How many lines in the entries below contain the string "dropdown"? Letter case matters, and the reply should be the number alone.
* * * * * * *
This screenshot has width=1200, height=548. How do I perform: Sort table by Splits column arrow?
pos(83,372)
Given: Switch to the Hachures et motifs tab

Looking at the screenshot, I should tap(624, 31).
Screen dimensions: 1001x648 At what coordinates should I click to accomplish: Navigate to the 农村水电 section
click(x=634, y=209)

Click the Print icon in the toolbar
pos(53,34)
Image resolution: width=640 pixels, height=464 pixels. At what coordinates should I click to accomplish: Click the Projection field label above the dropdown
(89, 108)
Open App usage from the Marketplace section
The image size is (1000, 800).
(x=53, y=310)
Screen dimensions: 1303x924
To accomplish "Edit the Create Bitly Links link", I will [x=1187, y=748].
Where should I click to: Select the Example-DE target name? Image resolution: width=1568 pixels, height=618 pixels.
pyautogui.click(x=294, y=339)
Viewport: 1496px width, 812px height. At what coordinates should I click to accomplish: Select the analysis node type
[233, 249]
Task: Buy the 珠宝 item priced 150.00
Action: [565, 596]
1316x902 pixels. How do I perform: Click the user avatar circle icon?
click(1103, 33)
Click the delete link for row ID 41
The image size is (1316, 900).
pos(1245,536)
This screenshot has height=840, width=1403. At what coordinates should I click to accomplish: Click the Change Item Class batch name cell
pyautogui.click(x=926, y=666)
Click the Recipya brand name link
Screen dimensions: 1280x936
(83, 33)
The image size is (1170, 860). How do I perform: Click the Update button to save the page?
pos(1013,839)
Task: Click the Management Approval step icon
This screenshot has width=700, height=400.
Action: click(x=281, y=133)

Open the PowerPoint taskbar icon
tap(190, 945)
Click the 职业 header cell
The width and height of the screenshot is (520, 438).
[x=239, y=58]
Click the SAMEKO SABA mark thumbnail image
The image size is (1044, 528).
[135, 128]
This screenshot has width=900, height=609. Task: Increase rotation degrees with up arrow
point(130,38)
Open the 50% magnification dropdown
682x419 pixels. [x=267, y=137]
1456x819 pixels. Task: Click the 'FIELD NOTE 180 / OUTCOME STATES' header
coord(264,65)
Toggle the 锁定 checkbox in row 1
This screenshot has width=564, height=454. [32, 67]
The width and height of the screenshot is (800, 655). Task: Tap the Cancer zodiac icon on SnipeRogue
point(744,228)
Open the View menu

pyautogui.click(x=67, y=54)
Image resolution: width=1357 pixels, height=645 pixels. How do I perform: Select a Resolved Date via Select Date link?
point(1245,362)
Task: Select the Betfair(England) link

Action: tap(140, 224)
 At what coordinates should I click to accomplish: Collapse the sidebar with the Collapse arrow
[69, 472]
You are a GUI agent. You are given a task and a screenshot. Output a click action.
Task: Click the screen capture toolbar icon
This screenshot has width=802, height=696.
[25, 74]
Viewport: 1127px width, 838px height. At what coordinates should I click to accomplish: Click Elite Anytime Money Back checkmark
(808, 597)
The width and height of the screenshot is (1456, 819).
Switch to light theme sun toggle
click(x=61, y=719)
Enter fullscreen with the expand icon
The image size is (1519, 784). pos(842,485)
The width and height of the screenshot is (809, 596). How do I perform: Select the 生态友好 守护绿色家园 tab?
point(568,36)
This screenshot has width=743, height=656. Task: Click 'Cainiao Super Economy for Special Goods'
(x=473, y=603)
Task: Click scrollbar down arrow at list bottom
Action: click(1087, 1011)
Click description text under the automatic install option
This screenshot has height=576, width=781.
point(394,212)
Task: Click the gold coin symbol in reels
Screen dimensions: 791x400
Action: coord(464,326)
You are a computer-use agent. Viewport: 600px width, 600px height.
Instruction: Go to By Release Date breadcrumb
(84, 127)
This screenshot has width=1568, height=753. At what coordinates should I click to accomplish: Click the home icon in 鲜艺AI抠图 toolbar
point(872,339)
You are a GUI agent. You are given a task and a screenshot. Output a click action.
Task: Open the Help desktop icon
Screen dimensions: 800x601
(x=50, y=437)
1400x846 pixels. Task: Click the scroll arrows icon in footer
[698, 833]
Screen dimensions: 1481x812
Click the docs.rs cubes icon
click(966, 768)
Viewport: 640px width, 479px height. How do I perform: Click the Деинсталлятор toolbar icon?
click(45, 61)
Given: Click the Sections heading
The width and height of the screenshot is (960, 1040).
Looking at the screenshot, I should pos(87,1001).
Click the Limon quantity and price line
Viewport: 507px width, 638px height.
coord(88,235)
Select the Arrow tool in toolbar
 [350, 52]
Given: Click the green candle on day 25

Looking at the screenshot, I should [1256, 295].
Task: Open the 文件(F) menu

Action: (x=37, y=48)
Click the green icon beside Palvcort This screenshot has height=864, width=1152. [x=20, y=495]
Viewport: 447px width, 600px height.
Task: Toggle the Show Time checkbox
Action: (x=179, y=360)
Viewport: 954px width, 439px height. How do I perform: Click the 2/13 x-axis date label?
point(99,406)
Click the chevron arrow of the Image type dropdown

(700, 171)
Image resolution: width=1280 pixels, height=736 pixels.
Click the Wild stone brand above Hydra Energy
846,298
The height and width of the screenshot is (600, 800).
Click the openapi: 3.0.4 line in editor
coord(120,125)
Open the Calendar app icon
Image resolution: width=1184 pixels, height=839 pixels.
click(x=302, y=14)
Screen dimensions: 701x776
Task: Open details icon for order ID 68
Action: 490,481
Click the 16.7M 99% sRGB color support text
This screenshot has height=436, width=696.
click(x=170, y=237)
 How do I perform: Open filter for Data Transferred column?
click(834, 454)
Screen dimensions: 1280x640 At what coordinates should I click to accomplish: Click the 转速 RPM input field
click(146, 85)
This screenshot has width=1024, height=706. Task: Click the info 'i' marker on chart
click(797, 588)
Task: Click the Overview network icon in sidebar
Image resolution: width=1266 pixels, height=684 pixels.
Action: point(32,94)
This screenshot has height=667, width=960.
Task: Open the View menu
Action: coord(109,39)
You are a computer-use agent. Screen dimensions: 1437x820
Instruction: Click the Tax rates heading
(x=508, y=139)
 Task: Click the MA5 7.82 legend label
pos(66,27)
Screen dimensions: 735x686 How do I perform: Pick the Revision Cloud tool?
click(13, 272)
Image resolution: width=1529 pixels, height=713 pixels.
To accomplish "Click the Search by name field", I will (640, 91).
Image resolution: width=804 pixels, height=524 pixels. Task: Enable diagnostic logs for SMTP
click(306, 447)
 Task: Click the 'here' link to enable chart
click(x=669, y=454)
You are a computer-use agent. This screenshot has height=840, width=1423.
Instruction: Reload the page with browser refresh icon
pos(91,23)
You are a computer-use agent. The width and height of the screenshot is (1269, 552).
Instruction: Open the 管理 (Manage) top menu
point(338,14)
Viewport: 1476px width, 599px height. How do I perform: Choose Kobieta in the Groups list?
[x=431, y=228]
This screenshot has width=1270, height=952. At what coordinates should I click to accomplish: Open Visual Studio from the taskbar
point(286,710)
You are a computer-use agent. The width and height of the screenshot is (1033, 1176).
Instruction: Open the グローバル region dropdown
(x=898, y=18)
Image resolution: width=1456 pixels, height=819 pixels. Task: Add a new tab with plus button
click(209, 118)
* * * * * * *
=== Worked answer ===
4